Tuesday, February 26, 2013

Why Dishwashing Machines Are Useless

As a single guy, with no dependants and able to last a couple weeks even on my meager amount of dishware, I find dishwashing machines to be utterly useless. I can understand how, for a family of four or more, it might be a time saver, at the very least. Even in that instance, I think there is something to be said for washing your own dishes, by hand.

First, dishwashers seldom actually work. Most of the time, I've found that they only melt the grime into your plates and bowls all the more. What else would you expect? It sprays boiling hot water at them for over an hour! You never hear of any production machinery that does that. What kind of product would require tiny bits of stuff melted onto its surface?

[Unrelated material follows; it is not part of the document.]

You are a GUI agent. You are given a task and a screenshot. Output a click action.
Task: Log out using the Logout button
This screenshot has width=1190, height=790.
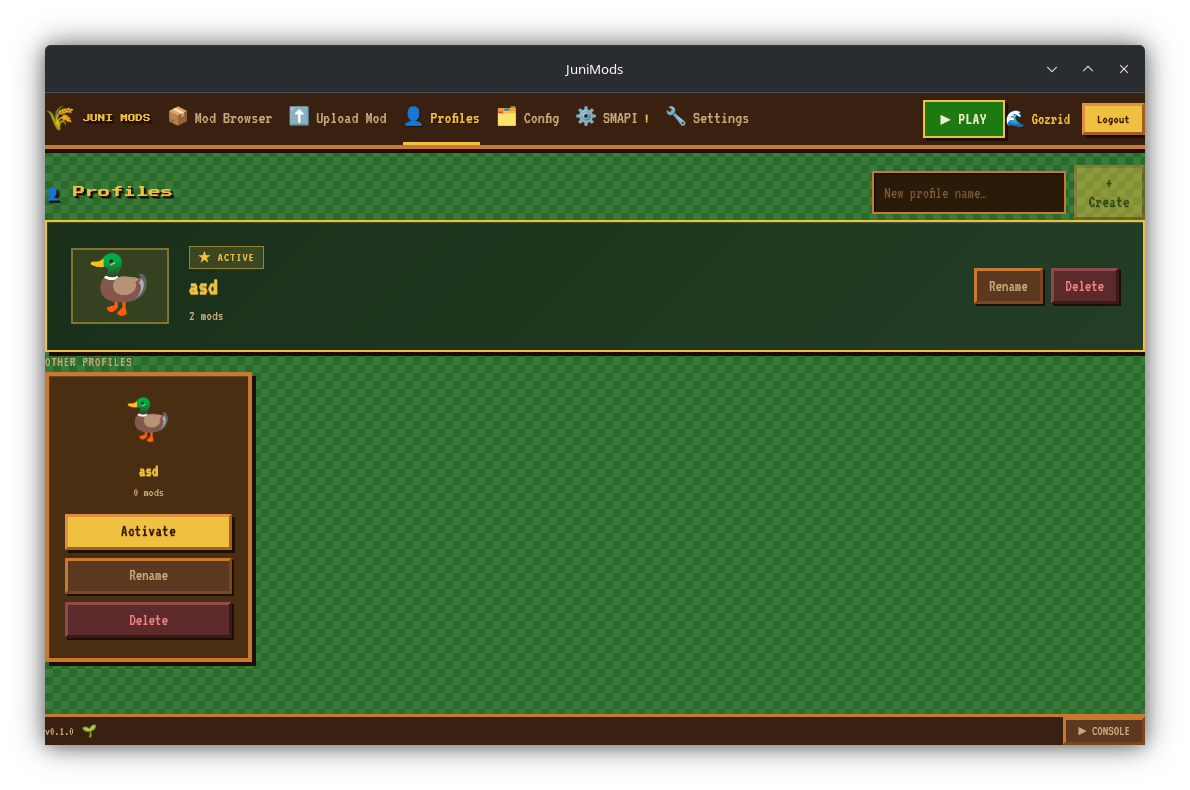[1113, 119]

That brings me to my second point - it takes far too long. I could wash my own dishes by hand in a fraction of the time it takes the dishwasher, and with a fraction of the water usage.

Not only does it use a lot of water (which is a real waste due to my first point), but then you have the electricity bill for the device itself. An hour of water pumps running and inner machinery rotating - almost like a dam, only it's not self-sufficient. Quite the opposite!

Finally, it can actually damage your dishware. Anything placed improperly, or anything not specifically labelled as dishwasher safe, can likely be damaged. Boiling hot water spraying glass objects around at a high velocity? What could go wrong?

Thus, count me in favor of manual dishwashing. The irony here is that you'd think I've never been a dishwasher (because if I had, I'd be ready to let a machine do it for me, right?) However, aside from my current career (just over two years in IT as a programmer) my most common job was actually a dishwasher. I had more experience at dishwashing than anything else when I started my current programming job. This is coming from an experienced dish pit worker.